> **Selection**:
Wednesday, December 7, 2011

Rewind Back To Sea Games 2011

After reading the case in Jakarta regarding  the Blackberry chaos, my mind goes back to the incident happened before the final match for goal medal between Malaysia and Indonesia. A stampede that left two Indonesian fans died. The article from The Star revealed the statement AFC acting president that chided the organizer.

Asian football boss chides Indonesia over deaths
24 November 2011

KUALA LUMPUR: Asia’s football chief yesterday questioned Indonesia’s safety standards after a stadium stampede left two people dead at Monday’s SEA Games football final.

Asian Football Confederation (AFC) acting president Zhang Jilong (pic) called for a report from Indonesia after Monday’s tragedy, which also left a nine-year-old boy in a coma.

“We are very sorry to hear such bad news. All football matches should be made secure by all member associations,” Zhang said at the AFC headquarters in Kuala Lumpur.

The deadly crush happened when spectators broke through barriers at Jakarta’s sold-out, 90,000-capacity Gelora Bung Karno Stadium for the game between Indonesia and Malaysia, which the latter won on penalties.

“They should take care not only of the players on the field but also the fans who are so excited outside the field,” Zhang said, adding that spectators were packed into stairwells.

“So we should take action to ask the Indonesian football federation to give us a detailed report about this.”

Indonesian police have said they will investigate the fatal stampede, which came after tens of thousands of fans without tickets descended on the venue in central Jakarta. — AFP

However this was what the organiser said regarding the incident and the games as a whole. "We feel so sorry."  They believed that games was successful. And most importantly, please correct if I was wrong, no charges against the organiser for negligence although there were two people died. Please read the article from The Star below.

From shambles to tragedy
24 November 2011

JAKARTA: It started in a shambles and ended in tragedy, but Indonesian organisers of the SEA Games were adamant yesterdy their much-maligned hosting of the competition can be counted a success.

Two fans died and a boy was left in a coma at Monday night’s much-anticipated football final between the hosts and Malaysia after a stampede by crowds attempting to scramble into the packed central Jakarta stadium.

> **Stored data**:
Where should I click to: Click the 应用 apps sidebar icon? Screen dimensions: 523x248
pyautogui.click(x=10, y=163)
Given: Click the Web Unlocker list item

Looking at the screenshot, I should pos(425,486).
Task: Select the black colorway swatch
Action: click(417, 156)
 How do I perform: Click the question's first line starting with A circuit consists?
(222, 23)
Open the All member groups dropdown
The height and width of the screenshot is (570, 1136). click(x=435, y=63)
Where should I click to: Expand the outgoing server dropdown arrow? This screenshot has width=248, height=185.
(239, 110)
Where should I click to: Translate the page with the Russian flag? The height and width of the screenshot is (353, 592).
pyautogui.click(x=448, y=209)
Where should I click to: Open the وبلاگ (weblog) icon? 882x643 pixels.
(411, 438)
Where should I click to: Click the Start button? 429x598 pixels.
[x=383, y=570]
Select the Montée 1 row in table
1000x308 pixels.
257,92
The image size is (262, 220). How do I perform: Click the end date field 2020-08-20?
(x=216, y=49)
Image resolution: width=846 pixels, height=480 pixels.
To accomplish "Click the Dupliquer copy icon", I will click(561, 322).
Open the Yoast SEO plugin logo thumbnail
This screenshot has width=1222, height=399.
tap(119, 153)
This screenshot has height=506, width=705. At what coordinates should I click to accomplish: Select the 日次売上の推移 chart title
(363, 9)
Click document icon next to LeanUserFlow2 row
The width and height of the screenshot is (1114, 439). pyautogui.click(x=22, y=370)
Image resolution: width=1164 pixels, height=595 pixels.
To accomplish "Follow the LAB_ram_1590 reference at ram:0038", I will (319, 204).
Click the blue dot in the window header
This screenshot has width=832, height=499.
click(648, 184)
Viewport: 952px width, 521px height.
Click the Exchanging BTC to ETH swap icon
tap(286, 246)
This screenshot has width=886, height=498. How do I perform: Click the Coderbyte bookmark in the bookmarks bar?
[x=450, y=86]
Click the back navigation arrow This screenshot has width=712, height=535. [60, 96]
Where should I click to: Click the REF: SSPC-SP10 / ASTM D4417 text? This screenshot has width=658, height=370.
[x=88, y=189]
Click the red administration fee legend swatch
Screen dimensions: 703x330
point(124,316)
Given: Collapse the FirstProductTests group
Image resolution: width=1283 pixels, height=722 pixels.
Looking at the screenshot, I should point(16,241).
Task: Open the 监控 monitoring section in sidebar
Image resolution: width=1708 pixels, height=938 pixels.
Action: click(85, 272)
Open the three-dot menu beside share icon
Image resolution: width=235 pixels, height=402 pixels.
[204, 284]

> **Set exercise**:
In the post about the 2011 SEA Games stampede, which team won the football final and how? The lines play no part in this task.

> **The response**:
Malaysia won the final against Indonesia on penalties.